How sure are you?
Oddly, even though it's apparently one of the most fundamental questions to ask, we are often not very good at accurately judging and reporting our certainty of our own knowledge of the world.
He talked variously about the vagaries of different ways of interpreting probabilities (particularly the frequentist, Bayesian and 'metaphysical' interpretations, of which more below) and how they relate to our understanding of information in crucial areas like healthcare. He then went on to illustrate (with an excellent practical example in which he involved the whole group) exactly how our understanding of certainty can be quantified (or at least put in a useful frame) and used for the training and adjustment of accurate forecasts.
The 'metaphysical' interpretation involves conceiving of possible futures, in an attempt to personalize risk. The article linked to above references this interactive demonstration which you might like to play around with, and maybe even use as the basis for a little experiment of your own. His argument is that the best way of getting people to understand the risks involved in individual lifestyle choices (like the purchase and use of statins) is to phrase it in terms of what could happen to them over 'multiple lives'.
If I am told there is a 10% chance I will suffer a heart attack or stroke in the next 10 years, lowered to 8% by taking statins, then my understanding of this changes according to whether I think of this in terms of, say, a 20% cut in the chance I suffer such an event; or for every 50 people taking statins, one 1 avoid a heart attack.
It is always clear that the mode of presentation of statistical information is of prime importance, and juxtaposition of statistics allows intuitive understanding of relative magnitudes to dominate over any attempt at a full understanding of, say, the worth of a treatment.
He contests that thinking in terms of 'future mes' is the most natural and valuable way to present what are by their very nature subjective statistics and risks. In 2 out of every 100 lives I lead, I would avoid a heart attack because I took statins.

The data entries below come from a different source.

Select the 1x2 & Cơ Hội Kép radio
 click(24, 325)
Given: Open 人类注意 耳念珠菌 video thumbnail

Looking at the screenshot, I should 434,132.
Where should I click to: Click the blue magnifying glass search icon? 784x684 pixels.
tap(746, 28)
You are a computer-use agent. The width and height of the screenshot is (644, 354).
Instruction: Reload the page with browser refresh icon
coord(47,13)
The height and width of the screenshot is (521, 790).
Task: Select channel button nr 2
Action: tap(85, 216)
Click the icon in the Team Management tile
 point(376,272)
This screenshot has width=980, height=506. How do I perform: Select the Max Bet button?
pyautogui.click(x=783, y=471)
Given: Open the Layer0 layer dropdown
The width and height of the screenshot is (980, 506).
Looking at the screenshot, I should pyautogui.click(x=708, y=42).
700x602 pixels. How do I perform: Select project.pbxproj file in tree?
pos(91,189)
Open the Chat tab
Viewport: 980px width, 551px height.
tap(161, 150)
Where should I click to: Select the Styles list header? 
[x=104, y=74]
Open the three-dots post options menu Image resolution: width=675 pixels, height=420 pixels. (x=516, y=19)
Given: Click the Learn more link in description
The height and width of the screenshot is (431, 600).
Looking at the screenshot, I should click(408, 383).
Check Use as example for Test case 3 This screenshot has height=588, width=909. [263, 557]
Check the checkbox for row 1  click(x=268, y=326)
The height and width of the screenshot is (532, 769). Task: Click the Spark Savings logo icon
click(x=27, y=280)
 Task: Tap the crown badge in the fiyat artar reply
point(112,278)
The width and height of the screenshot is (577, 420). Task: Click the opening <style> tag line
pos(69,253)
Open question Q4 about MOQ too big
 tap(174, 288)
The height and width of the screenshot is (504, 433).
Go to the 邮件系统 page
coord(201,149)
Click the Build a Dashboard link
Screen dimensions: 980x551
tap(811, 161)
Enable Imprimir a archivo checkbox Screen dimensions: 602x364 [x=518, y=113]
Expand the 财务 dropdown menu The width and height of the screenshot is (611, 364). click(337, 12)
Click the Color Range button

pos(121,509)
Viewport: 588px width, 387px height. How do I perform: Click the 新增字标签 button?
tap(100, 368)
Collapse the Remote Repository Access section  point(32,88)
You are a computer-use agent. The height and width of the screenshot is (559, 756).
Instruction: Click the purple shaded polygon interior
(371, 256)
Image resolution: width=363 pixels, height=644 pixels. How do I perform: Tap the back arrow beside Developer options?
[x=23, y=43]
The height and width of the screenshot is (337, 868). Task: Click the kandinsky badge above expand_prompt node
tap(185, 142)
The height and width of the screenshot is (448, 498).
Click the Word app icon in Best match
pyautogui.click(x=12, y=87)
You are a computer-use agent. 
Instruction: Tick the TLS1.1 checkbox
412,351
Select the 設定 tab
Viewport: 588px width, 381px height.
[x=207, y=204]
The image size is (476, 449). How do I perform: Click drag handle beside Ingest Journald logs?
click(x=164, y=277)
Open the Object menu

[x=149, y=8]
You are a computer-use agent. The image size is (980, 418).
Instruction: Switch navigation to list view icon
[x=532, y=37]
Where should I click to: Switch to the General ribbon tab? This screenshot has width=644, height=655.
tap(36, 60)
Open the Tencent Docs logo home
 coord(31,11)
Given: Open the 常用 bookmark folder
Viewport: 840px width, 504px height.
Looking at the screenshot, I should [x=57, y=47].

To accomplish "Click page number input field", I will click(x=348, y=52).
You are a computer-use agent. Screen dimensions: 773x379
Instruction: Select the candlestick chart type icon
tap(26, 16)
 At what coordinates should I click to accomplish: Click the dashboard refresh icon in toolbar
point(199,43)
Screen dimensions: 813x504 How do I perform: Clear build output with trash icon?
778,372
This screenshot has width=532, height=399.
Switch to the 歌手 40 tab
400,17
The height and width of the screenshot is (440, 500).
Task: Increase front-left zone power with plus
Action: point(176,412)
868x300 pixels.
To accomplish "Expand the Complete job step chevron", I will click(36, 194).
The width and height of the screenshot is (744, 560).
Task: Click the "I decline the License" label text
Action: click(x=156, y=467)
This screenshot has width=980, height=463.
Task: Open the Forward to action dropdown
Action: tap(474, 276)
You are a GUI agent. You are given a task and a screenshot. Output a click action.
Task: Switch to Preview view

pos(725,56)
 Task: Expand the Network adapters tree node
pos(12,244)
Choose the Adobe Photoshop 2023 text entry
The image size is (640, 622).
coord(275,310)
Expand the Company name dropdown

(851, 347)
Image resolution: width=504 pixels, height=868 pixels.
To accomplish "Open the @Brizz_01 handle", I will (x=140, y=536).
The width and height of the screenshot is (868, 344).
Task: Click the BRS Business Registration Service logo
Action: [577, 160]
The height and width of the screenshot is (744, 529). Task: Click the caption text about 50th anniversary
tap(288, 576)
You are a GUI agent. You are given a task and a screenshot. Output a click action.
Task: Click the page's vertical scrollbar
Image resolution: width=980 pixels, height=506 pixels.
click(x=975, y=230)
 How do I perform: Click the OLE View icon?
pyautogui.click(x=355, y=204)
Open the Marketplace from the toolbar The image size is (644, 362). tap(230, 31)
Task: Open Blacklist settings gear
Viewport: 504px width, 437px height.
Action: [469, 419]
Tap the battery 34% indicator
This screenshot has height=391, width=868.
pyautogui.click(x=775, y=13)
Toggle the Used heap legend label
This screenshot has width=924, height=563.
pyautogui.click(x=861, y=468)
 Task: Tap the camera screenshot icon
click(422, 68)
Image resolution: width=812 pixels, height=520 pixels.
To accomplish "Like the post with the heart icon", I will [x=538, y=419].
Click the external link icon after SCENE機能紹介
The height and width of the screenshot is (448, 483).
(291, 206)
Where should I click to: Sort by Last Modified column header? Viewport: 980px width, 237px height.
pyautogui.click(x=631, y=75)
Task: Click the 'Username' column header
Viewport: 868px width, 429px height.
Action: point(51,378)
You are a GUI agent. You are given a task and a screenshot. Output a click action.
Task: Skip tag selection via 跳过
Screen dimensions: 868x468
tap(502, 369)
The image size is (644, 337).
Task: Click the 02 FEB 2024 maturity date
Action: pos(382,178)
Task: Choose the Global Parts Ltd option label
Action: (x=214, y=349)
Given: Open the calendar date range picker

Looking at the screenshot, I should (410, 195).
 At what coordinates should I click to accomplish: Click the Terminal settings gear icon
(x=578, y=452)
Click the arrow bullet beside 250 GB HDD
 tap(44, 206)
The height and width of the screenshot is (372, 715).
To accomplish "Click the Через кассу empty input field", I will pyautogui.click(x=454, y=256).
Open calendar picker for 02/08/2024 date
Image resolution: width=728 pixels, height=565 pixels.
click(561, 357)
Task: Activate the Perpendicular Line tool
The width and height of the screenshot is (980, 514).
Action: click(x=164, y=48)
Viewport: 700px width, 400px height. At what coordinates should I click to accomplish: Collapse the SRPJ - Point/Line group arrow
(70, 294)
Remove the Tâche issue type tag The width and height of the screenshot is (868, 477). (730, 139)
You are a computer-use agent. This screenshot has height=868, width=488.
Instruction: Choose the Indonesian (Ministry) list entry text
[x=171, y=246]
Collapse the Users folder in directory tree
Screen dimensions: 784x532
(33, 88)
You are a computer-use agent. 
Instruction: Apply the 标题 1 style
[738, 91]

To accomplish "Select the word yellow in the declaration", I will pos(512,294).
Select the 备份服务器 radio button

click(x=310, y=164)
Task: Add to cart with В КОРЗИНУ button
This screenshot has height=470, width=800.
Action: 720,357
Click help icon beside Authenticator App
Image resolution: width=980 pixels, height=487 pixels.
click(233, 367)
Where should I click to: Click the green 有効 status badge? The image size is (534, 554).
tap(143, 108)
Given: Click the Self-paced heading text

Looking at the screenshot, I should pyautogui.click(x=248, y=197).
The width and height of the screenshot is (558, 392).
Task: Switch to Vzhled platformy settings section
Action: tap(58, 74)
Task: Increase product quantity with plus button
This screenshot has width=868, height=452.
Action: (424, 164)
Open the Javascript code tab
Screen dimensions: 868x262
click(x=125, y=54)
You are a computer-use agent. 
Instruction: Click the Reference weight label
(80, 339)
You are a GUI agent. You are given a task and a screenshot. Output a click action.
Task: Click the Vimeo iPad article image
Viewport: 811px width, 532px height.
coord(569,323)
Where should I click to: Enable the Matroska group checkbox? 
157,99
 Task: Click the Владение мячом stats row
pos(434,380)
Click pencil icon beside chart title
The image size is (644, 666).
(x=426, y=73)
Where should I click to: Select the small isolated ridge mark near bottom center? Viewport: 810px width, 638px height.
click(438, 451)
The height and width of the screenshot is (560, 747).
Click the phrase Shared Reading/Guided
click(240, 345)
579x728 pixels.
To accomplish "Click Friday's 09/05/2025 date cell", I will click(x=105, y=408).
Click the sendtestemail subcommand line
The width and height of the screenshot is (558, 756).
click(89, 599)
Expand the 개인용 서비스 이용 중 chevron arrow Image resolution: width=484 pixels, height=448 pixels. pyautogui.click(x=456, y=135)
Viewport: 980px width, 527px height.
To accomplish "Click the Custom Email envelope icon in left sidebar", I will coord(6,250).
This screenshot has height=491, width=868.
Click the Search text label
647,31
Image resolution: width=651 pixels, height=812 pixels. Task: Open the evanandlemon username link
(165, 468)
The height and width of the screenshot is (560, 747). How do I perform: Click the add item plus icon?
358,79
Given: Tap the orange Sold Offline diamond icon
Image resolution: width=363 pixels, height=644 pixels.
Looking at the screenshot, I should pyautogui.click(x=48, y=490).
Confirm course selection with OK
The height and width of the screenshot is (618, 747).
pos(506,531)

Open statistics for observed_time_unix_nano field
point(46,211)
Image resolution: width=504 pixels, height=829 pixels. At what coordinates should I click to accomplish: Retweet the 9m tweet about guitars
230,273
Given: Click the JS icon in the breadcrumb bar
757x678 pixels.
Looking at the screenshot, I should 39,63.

The main body of the talk, however, was devoted to understanding the concept of a scoring rule. The idea is that, given some questions, and a subject who is answering them and providing an estimate of their own confidence in the result, you want to know how to reward (or penalise) the subject in order to get the most reliable information out of them about their own confidence.
For example, consider a meteoriologist forecasting the weather - if they are predicting weather with some stated percentage of confidence, how do you give them the incentive to be truthful and accurate and assess their accuracy?
The basic idea, stripped down to the simplest case of a binary event (e.g. will it rain tomorrow?), is to allocate some score S to every a probabilitistic forecast (or set of forecasts). In fact, we always assume we have several foecasts. Then the overall score should be higher when the forecaster is most reliably accurate at declaring uncertainty, and lowest when the forecaster routinely makes incorrect forecasts with high confidence.
Specifically, we call a scoring rule a proper scoring rule if the expected score is maximised (or more generally optimised) if and only if the actual probability of the event is exactly equal to the forecast probability.
For example, take a test with a quadratic (Brier, after the man who created the score around 1950) score, , where x is 0 or 1 according to whether or not the event occurs and q is the estimated probability it does. Then if the forecaster believes that there is a probability p that it does occur, the expected score (from his point of view) is which is equal to . So clearly, the forecaster maximizes his expected payoff by setting his projected likelihood q to exactly what he truly believes it to be, p.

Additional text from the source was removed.